Task statement —
Only one stretch of the listing below is wanted. Begin at the line that has "Click the Edge dashboards breadcrumb link", stop after the line that has "1597x745 pixels.", and repeat every line in between exactly.

Material for this task —
┄┄┄┄┄┄

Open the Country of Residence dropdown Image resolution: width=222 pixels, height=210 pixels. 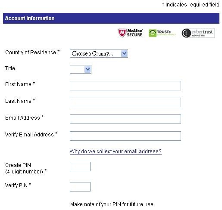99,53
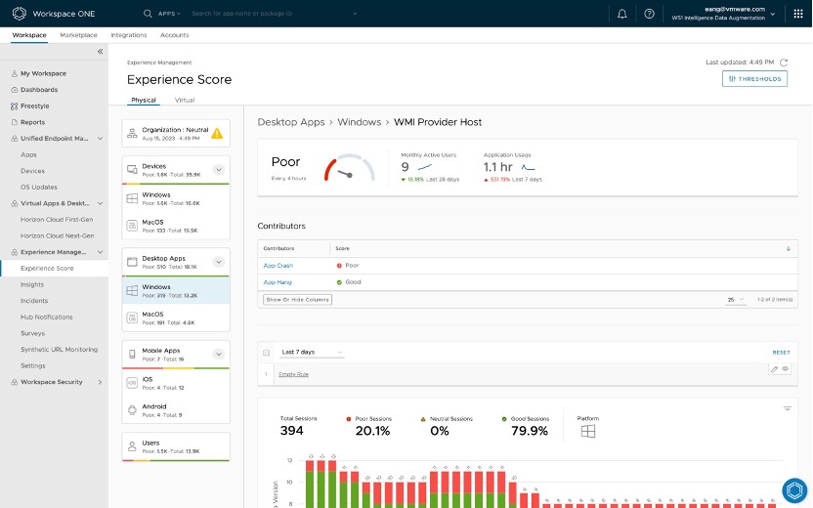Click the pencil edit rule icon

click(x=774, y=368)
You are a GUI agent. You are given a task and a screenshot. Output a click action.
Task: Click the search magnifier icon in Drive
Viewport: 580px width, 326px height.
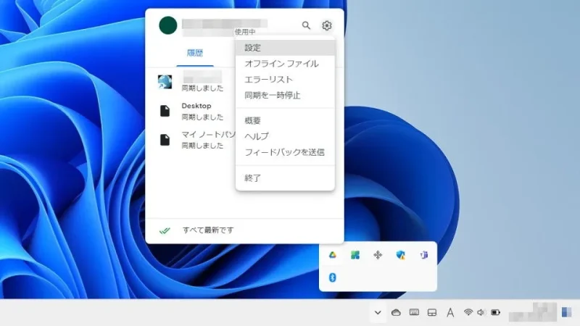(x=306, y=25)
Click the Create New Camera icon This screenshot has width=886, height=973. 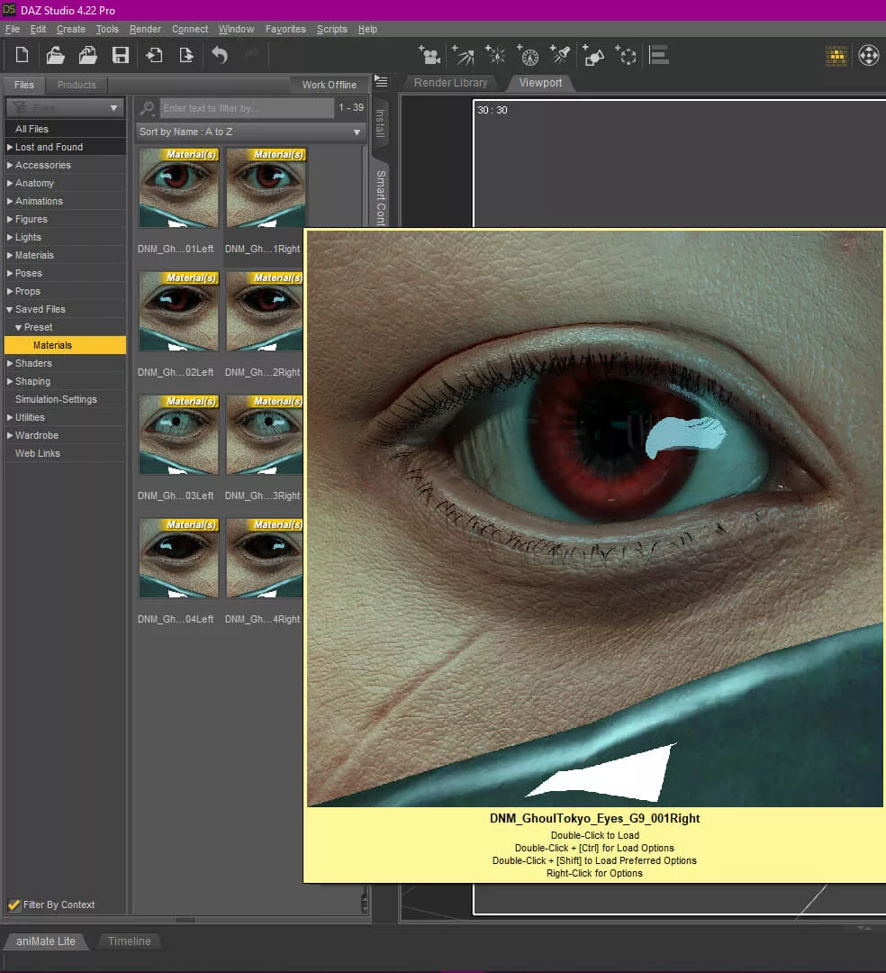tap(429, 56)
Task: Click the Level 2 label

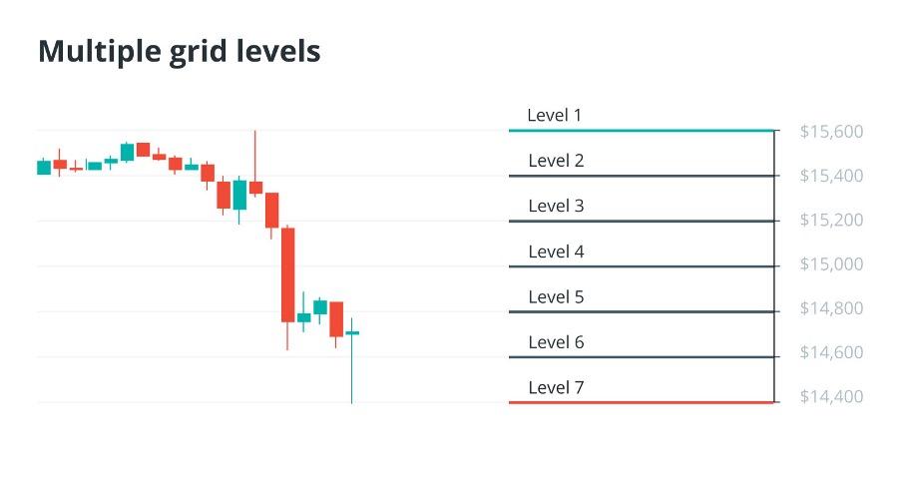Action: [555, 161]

┄┄┄┄┄┄

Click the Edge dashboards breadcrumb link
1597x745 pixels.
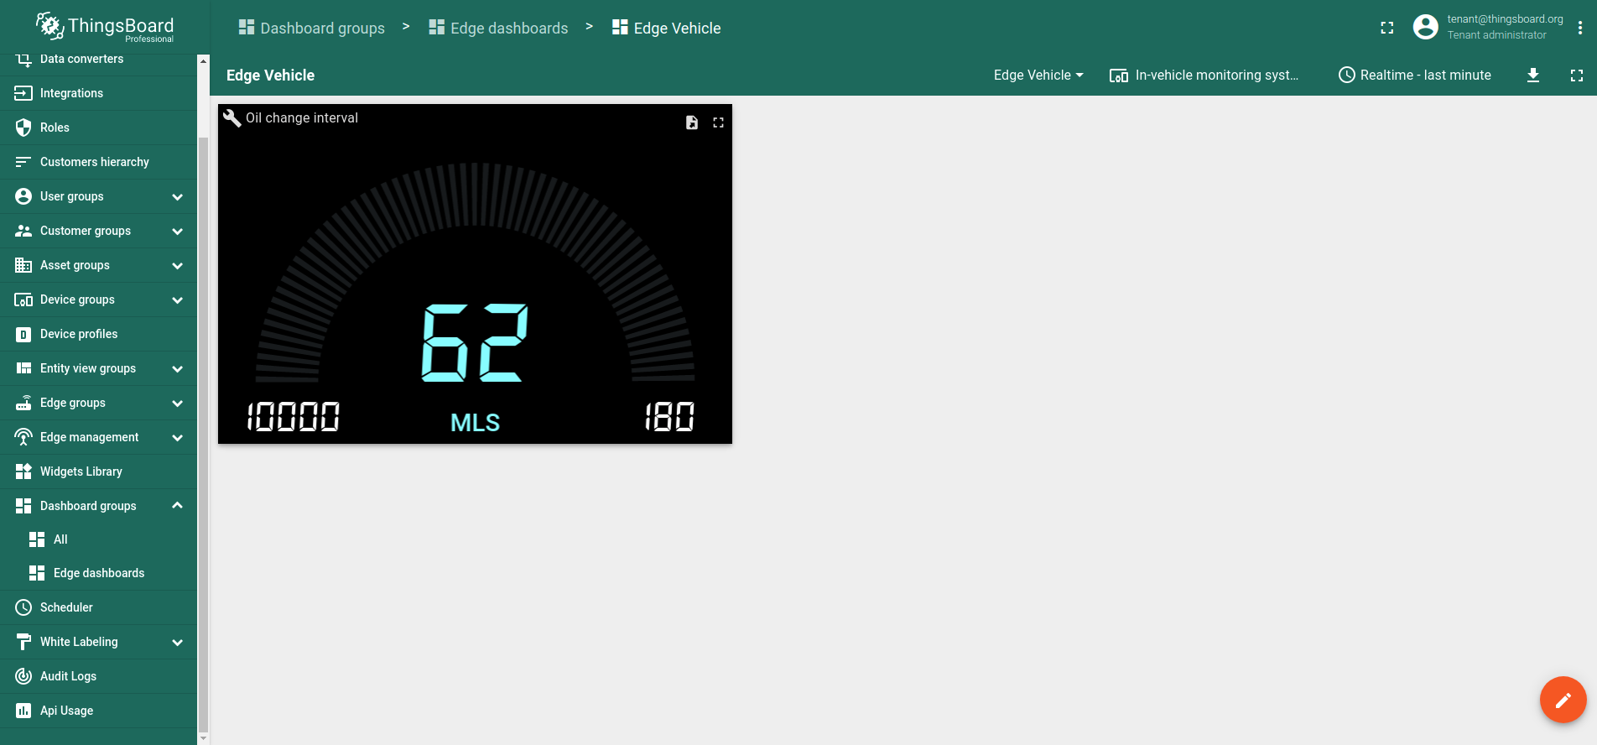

┄┄┄┄┄┄

Exercise answer —
Click the Edge dashboards breadcrumb link
1597x745 pixels.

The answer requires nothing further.